也正是在那一刻,他第一次模糊地意识到,自己对小师妹的感情,或许早已超越了简单的兄妹之情。
这懵懂的情愫在不久前福威镖局一行中骤然明晰。
当总镖头林镇南当着众人之面,半是认真半是试探地提出想让华山与福威镖局结亲,意指林平之与岳灵珊时,刘二牛的心瞬间像是被一只冰冷的铁手攫住!
他先是感到一阵强烈的、无来由的慌乱,接着是无法遏制的恼怒,仿佛自己珍视的宝贝被人觊觎,最后竟在心头掠过一丝连自己都害怕的凛冽杀机!
他几乎难以控制脸上的扭曲表情。
事后,在华山思过崖凛冽的夜风中,刘二牛独自枯坐良久,终于逼迫自己直面了这份被陡然翻腾出来的滚烫心意。
原来,不仅仅大师兄令狐冲对小师妹情根深种,自己这颗被命运折磨得早已粗糙干硬的心,竟也在不知不觉间,被那个明媚少女的身影彻底浸透。

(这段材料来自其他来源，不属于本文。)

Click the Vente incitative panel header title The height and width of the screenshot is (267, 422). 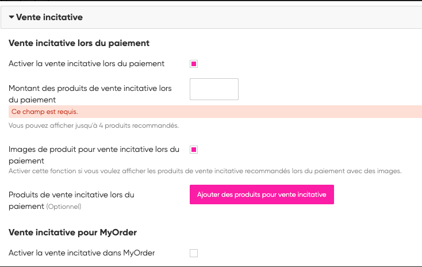click(49, 17)
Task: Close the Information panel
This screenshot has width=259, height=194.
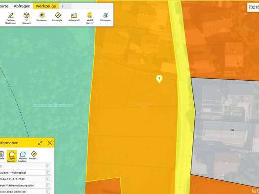Action: point(50,143)
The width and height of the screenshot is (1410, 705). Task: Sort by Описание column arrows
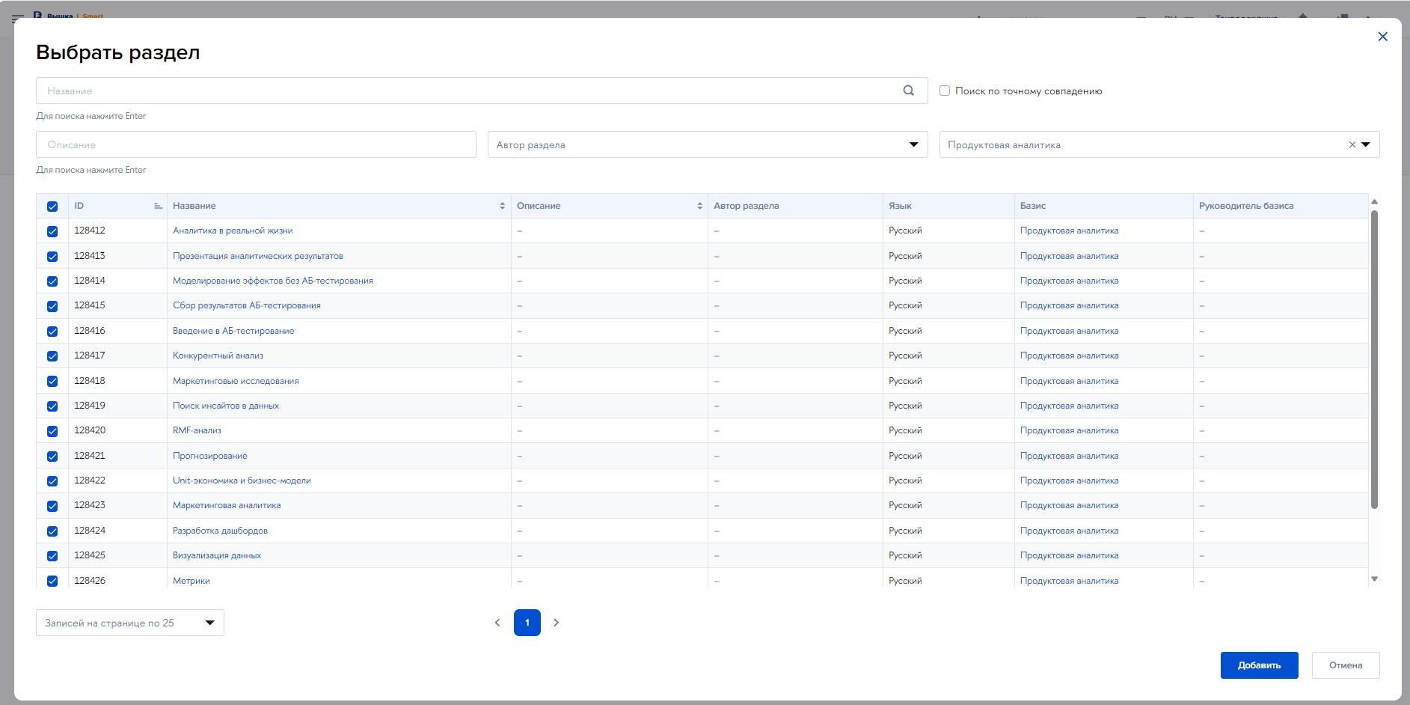699,206
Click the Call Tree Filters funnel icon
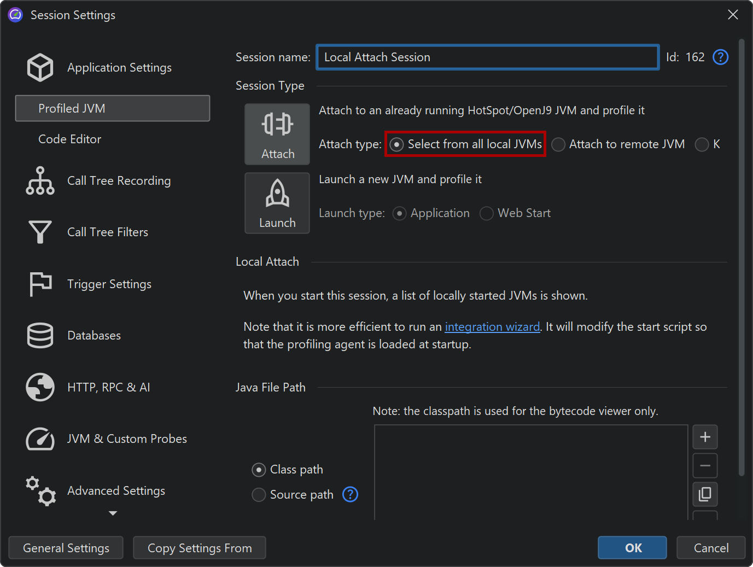This screenshot has height=567, width=753. [x=40, y=232]
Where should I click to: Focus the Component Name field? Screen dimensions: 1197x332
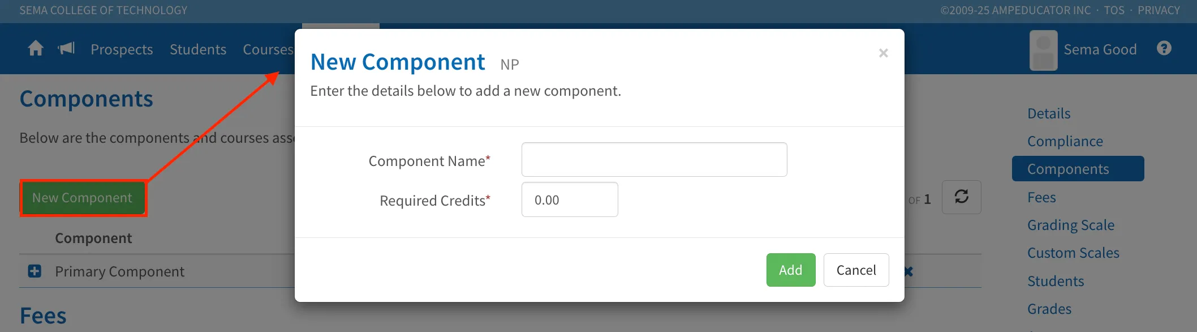coord(654,159)
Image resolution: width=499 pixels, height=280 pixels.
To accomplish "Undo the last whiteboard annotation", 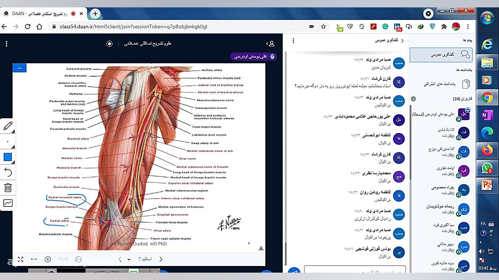I will [x=8, y=173].
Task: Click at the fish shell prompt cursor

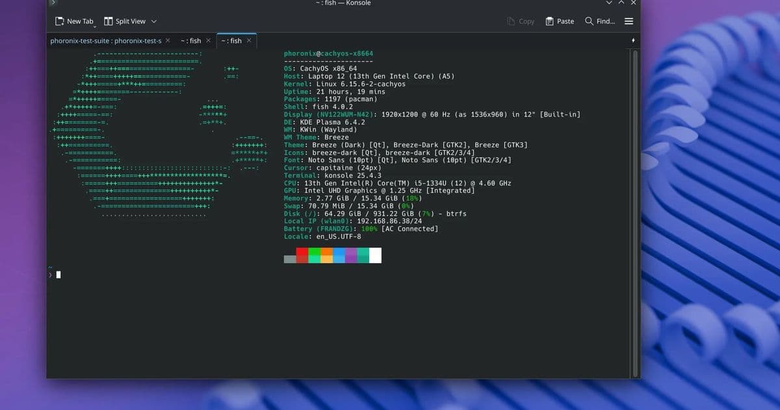Action: coord(59,275)
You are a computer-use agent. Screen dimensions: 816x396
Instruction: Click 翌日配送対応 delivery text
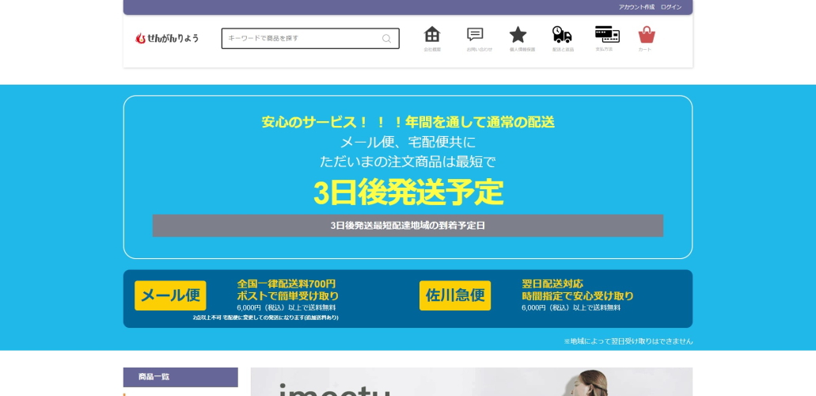(552, 284)
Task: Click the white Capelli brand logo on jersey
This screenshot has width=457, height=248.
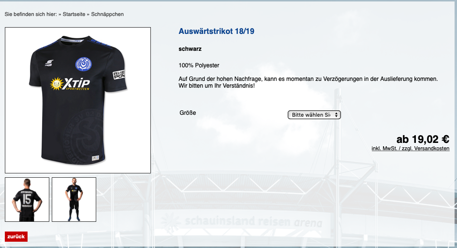Action: pyautogui.click(x=49, y=63)
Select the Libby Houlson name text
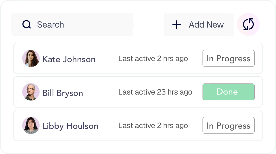The width and height of the screenshot is (276, 154). (70, 126)
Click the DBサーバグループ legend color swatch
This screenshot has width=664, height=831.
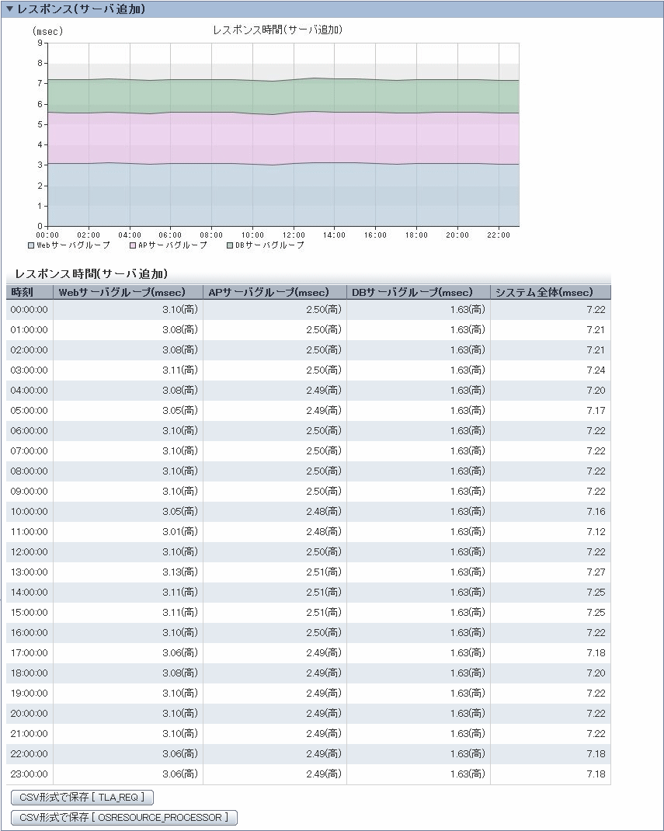[x=230, y=245]
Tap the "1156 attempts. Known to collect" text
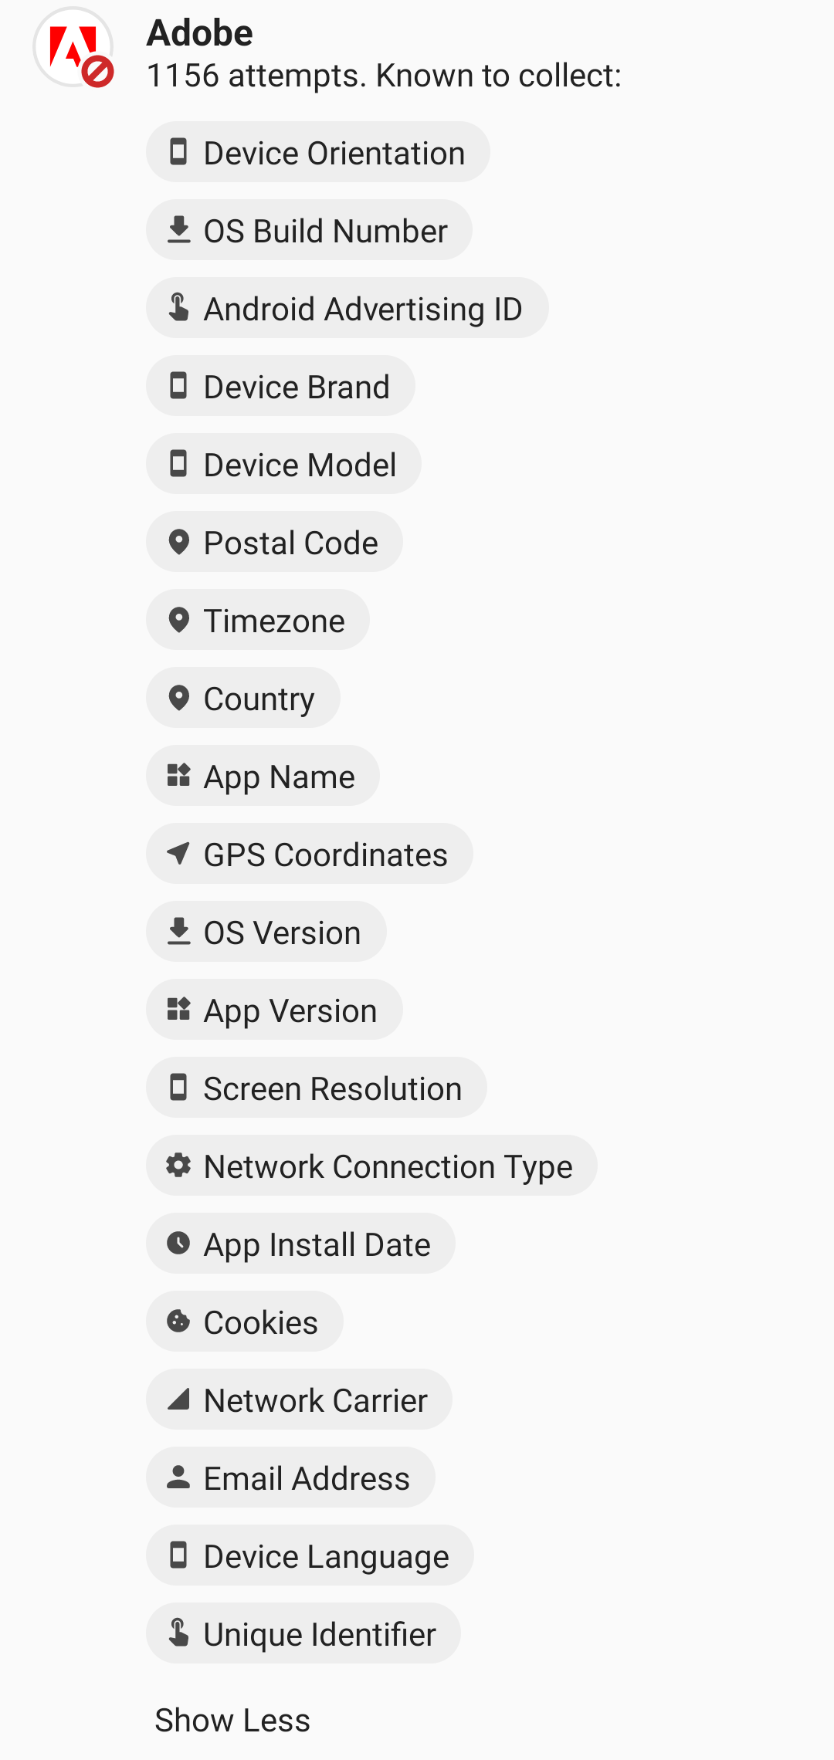 [x=384, y=76]

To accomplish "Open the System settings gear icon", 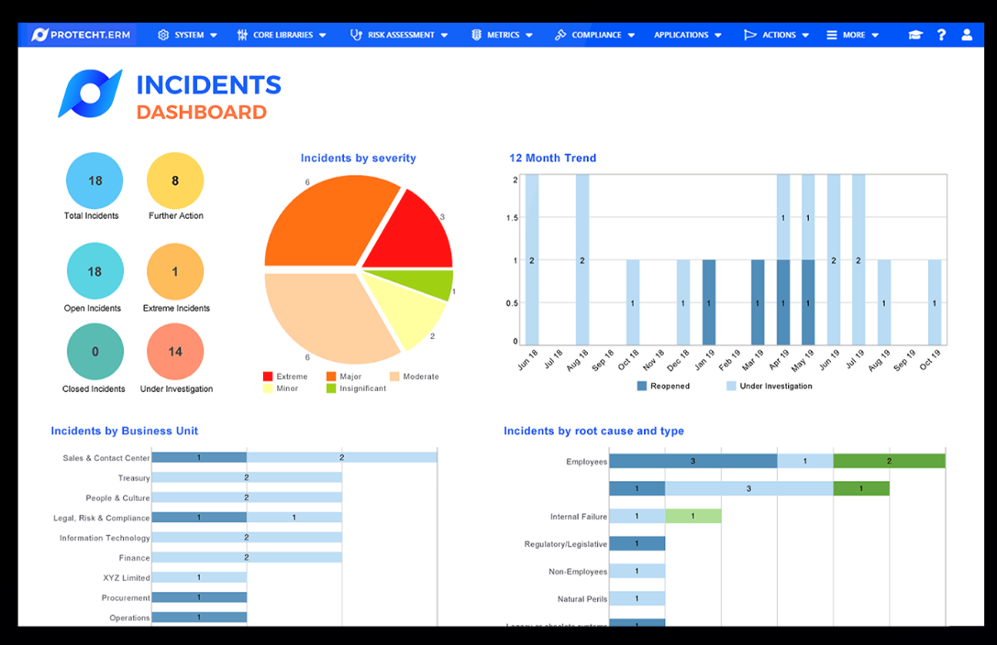I will coord(165,35).
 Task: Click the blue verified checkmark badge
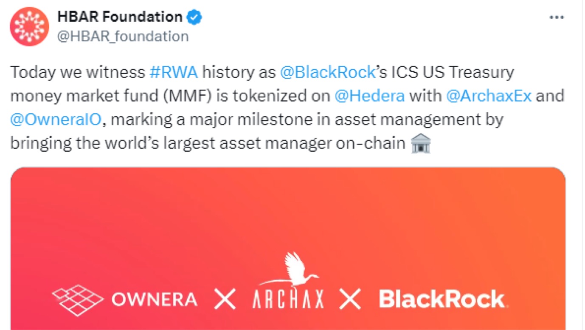click(x=194, y=17)
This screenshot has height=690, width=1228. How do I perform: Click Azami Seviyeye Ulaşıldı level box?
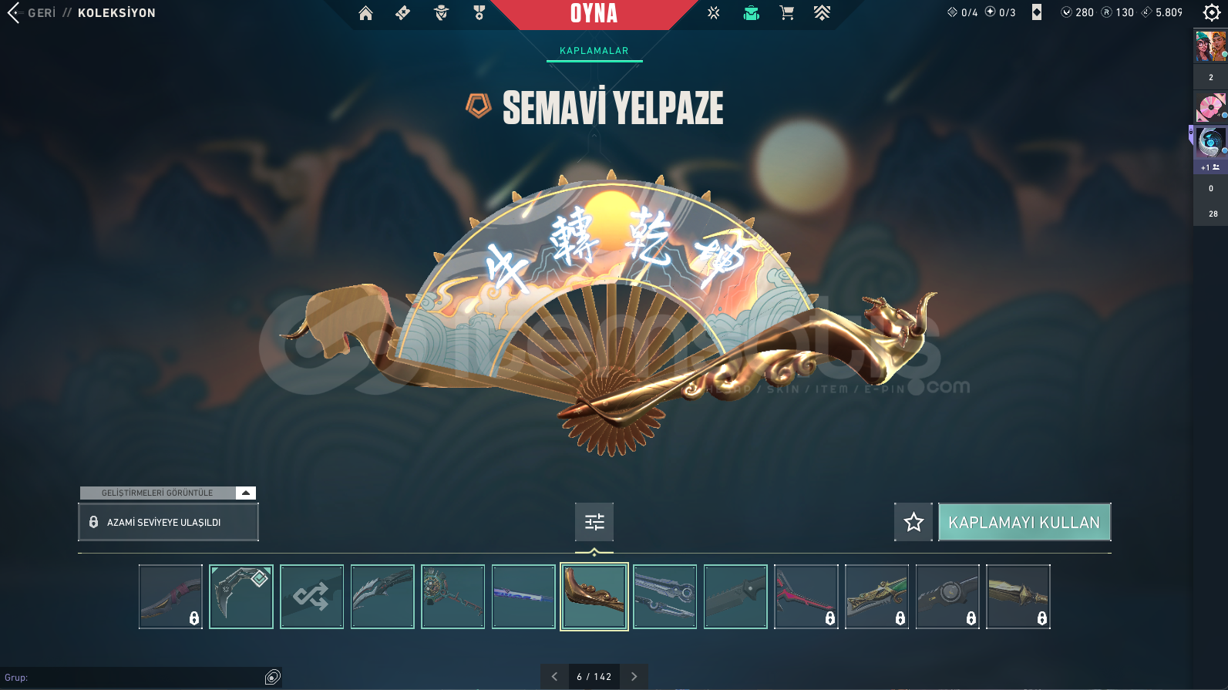(x=168, y=522)
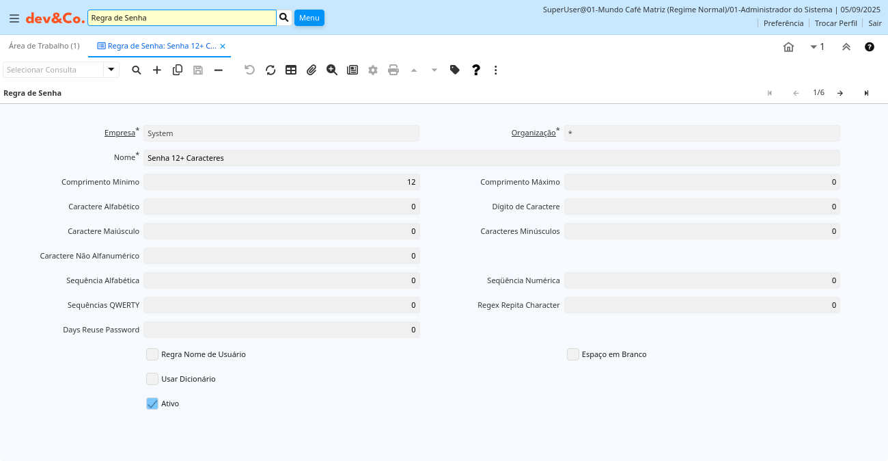Click the Home icon
This screenshot has height=461, width=888.
coord(788,47)
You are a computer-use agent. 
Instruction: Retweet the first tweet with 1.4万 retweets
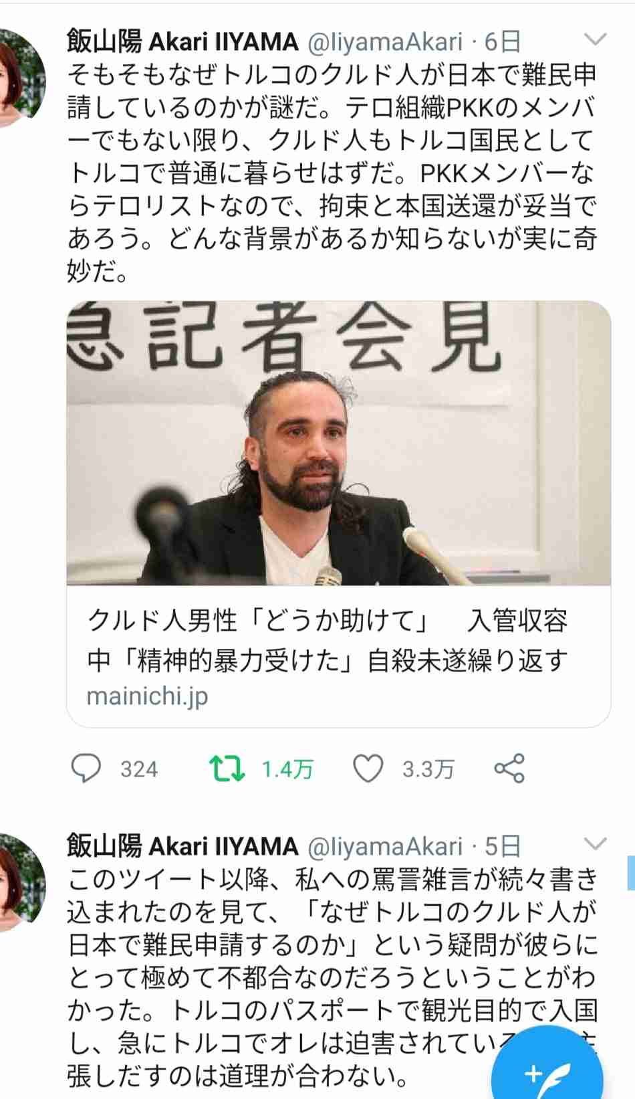click(227, 769)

这份隐秘的爱意,如同华山绝壁间顽强的藤蔓,悄然蔓延,早已根深蒂固。
至于风笑,那点心思在华山早就不是什么秘密。
一颗纯情少男心,早八百年前就挂在恒山派那个清丽脱俗如小菩萨般的仪琳师妹身上了。
这是令狐冲、刘二牛都心照不宣的事实,偶尔还会拿来打趣调侃。
想起要与大师兄令狐冲竞争小师妹的芳心,刘二牛心中瞬间又铺满了一层厚重的无力感。
自己算什么?论相貌,他浓眉大眼但线条粗犷,怎么比得上大师兄的俊朗洒脱?
论习武资质,他根骨平平,靠的不过是水滴石穿的笨功夫,而大师兄却是师父常赞的练武奇才;论武功修为,他确实下了死力气,可那点微末优势在旁人看来几乎可以忽略,甚至大师兄若全力以赴,胜负犹未可知。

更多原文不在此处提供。